Verified answer

Just to clarify, a Gδ set is an intersection of a countable collection of open sets.

Let (e_n) be a sequence such that e_n = 1/n for all n > 0.

Let d(x,y) be the distance function in M.

For each natural number n, let S_n = {t ∈ T | ∃ a neighbourhood N of t such that d(f(x), f(y)) < e_n for all x,y ∈ N}.

We now have 3 things to prove:

(1) Each S_n is an open set.

Proof: Consider any t ∈ S_n. Let N be the neighbourhood of t described in the definition. By definition of neighbourhood, N must contain an open set O which contains t. Since O ⊆ N, then for all x,y ∈ O, we must have d(f(x), f(y)) < e_n. By definition of open set, O is a neighbourhood of each of its points. Hence, by definition of S_n, every point in O must be in S_n (each point in it has the neighbourhood O such that d(f(x), f(y)) < e_n for all x,y ∈ O).

Thus O ⊆ S_n. Therefore S_n contains a neighbourhood of t, therefore it is a neighbourhood of t.

Hence S_n is a neighbourhood of each of its points, therefore it is an open set.

(2) Every point in D is in each set S_n.

Proof: Suppose t ∈ D. Since f is continuous at t, then by definition there is a neighbourhood N of t such that d(f(t), f(x)) < (1/2)e_n and d(f(t), f(y)) < (1/2)e_n for all x,y ∈ N. Therefore, by the Triangle Inequality,

d(f(x), f(y)) <= d(f(t), f(x)) + d(f(t), f(y)) < e_n

Therefore, d(f(x), f(y)) < e_n for all x,y ∈ N. Therefore, t ∈ S_n.

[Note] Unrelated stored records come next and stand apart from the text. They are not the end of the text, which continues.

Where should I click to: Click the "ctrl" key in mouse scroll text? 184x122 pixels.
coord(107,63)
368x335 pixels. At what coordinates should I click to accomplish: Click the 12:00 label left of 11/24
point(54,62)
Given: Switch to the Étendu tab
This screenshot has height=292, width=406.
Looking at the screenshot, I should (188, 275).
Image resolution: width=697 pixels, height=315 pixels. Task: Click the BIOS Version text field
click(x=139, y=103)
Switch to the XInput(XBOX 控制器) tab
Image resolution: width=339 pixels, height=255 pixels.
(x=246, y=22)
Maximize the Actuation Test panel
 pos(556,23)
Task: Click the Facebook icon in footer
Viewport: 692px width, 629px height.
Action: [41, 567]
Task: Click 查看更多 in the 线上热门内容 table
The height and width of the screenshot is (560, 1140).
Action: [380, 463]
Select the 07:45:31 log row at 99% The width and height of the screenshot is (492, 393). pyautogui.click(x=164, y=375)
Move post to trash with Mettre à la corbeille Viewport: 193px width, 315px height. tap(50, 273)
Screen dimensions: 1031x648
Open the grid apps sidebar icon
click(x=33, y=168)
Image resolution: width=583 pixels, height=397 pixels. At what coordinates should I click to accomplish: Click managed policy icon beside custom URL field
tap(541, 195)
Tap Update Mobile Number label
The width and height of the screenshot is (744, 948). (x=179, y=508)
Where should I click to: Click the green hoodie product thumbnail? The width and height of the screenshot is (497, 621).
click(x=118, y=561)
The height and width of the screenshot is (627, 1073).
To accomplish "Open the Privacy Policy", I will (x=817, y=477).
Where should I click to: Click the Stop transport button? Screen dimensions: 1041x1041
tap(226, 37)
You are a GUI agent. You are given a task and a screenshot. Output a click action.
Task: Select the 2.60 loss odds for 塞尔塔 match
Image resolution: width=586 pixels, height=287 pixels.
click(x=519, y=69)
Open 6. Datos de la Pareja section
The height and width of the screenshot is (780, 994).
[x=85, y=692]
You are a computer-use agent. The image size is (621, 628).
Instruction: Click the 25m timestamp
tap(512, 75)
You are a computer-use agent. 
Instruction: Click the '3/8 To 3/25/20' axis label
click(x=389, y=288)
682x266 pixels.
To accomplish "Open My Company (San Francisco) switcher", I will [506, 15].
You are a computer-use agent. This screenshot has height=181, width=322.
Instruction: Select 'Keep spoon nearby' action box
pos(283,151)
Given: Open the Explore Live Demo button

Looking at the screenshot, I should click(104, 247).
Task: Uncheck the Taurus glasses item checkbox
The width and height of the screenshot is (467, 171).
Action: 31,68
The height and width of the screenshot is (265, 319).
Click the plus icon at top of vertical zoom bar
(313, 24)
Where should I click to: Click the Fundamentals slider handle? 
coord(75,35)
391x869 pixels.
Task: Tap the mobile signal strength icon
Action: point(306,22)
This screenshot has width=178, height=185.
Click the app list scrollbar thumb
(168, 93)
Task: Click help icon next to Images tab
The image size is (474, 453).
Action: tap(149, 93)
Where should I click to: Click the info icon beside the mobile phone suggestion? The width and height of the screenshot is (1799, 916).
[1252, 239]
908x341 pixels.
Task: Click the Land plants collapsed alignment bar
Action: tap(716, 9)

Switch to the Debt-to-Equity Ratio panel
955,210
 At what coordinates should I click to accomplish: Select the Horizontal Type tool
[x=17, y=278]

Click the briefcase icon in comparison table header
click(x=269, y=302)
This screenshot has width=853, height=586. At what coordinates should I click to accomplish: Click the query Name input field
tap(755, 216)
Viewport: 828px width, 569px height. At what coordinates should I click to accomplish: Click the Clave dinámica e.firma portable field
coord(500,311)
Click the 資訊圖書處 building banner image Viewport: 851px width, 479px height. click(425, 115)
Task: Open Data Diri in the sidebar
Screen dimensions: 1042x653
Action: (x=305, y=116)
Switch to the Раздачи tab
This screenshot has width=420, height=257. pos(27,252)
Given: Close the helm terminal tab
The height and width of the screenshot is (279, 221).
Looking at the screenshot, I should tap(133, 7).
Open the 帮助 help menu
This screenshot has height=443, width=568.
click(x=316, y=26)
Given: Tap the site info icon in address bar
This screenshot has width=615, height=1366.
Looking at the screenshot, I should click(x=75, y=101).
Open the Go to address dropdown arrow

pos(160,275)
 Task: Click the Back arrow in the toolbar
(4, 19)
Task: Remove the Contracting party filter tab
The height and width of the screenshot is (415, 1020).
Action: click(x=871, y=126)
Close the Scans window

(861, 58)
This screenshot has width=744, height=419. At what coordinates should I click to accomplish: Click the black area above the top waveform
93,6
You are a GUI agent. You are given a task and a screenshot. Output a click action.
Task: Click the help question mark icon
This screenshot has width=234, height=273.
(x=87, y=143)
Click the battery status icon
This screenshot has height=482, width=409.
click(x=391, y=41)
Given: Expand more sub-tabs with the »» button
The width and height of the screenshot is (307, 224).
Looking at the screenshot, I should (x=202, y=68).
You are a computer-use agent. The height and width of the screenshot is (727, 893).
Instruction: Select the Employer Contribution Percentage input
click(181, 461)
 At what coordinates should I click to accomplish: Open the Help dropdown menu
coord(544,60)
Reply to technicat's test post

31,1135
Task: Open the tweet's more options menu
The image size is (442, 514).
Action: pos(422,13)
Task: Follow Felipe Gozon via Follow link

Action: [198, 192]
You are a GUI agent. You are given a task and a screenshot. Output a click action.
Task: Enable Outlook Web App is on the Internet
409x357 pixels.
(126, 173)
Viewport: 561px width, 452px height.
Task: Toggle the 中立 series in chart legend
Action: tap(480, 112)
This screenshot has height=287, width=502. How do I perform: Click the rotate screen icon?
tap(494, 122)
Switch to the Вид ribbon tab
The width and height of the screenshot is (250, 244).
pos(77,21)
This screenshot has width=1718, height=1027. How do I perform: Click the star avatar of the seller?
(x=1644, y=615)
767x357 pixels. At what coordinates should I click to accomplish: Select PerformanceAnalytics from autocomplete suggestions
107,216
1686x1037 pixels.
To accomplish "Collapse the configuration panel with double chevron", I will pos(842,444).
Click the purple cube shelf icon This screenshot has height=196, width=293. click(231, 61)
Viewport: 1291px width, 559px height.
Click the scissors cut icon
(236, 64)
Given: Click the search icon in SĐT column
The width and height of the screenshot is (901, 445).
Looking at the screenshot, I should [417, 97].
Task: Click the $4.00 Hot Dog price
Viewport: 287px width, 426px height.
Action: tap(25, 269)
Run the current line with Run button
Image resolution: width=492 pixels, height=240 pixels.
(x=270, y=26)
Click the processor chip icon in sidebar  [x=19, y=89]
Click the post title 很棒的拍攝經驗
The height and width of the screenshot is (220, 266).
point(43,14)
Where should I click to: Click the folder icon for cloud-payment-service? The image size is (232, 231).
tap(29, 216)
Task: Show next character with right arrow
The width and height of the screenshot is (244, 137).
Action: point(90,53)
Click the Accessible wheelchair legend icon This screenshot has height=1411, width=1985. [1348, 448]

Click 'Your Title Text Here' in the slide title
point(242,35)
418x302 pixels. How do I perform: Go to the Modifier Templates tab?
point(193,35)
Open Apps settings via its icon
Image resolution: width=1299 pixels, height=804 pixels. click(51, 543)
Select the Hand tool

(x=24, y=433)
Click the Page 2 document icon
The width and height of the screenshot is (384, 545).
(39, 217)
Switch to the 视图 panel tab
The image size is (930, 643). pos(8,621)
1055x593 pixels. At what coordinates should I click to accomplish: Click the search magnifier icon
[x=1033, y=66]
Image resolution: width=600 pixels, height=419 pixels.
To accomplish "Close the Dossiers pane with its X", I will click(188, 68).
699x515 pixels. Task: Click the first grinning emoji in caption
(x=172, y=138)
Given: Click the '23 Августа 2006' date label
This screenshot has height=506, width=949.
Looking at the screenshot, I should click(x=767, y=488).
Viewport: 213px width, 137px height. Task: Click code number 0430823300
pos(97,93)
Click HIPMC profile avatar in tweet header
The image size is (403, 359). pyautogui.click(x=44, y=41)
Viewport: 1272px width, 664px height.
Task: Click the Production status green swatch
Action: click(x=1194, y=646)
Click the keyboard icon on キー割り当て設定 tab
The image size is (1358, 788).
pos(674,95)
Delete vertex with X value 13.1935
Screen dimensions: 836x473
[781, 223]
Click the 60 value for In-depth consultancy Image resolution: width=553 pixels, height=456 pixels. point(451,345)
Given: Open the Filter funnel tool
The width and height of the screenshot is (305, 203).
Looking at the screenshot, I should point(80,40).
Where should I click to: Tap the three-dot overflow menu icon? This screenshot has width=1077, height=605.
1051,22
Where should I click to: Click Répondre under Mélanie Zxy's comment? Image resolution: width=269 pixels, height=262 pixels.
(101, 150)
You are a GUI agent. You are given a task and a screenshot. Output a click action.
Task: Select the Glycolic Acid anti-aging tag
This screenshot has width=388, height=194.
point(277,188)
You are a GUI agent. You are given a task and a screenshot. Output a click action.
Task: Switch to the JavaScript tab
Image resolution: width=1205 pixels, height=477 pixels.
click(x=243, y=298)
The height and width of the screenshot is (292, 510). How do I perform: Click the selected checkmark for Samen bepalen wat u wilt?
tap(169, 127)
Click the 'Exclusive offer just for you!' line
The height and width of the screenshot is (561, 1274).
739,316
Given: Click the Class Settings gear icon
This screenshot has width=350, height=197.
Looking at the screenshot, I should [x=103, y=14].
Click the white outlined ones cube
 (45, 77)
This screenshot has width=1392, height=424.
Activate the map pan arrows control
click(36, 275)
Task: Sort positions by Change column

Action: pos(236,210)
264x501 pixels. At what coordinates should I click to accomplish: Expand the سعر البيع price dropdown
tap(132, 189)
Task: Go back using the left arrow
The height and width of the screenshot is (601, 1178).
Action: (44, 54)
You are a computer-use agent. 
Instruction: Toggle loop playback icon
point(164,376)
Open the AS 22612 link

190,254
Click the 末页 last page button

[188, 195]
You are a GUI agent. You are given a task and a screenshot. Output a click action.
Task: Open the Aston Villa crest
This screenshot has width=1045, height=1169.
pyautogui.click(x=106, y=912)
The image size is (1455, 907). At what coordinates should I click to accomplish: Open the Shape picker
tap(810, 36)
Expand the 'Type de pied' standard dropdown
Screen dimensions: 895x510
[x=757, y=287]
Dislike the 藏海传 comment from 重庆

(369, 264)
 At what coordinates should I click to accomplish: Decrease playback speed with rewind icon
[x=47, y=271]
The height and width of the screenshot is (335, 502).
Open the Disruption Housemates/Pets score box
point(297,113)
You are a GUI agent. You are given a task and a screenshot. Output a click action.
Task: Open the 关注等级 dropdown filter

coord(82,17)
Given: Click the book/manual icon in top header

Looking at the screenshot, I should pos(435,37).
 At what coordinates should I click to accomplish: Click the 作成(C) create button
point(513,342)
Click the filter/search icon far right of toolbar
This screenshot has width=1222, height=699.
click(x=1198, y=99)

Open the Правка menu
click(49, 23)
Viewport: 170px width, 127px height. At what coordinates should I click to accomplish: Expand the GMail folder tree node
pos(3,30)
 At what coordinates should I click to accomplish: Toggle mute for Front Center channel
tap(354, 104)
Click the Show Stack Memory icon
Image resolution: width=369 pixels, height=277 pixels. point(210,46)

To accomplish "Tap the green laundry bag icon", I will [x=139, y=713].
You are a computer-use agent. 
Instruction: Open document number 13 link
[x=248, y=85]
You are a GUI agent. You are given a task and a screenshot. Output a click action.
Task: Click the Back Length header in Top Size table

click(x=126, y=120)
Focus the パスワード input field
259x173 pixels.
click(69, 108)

(3) If a point t is in every one of S_n, then t ∈ D.

Proof: Let ε > 0 be given. By the Archimedean Principle, ∃ n > 0 such that n > 1/ε. Therefore, e_n = 1/n < ε. Since t ∈ S_n, there is a neighbourhood N of t such that d(f(x), f(y)) < e_n < ε, for all x,y ∈ N. If we let y = t, we get that d(f(x), f(t)) < ε.

Therefore, by definition, f is continuous at t. Therefore t ∈ D.

Combining (1), (2) and (3) tells us that D is the intersection of all the open sets S_n.

Therefore, by definition, D is a Gδ set.

QED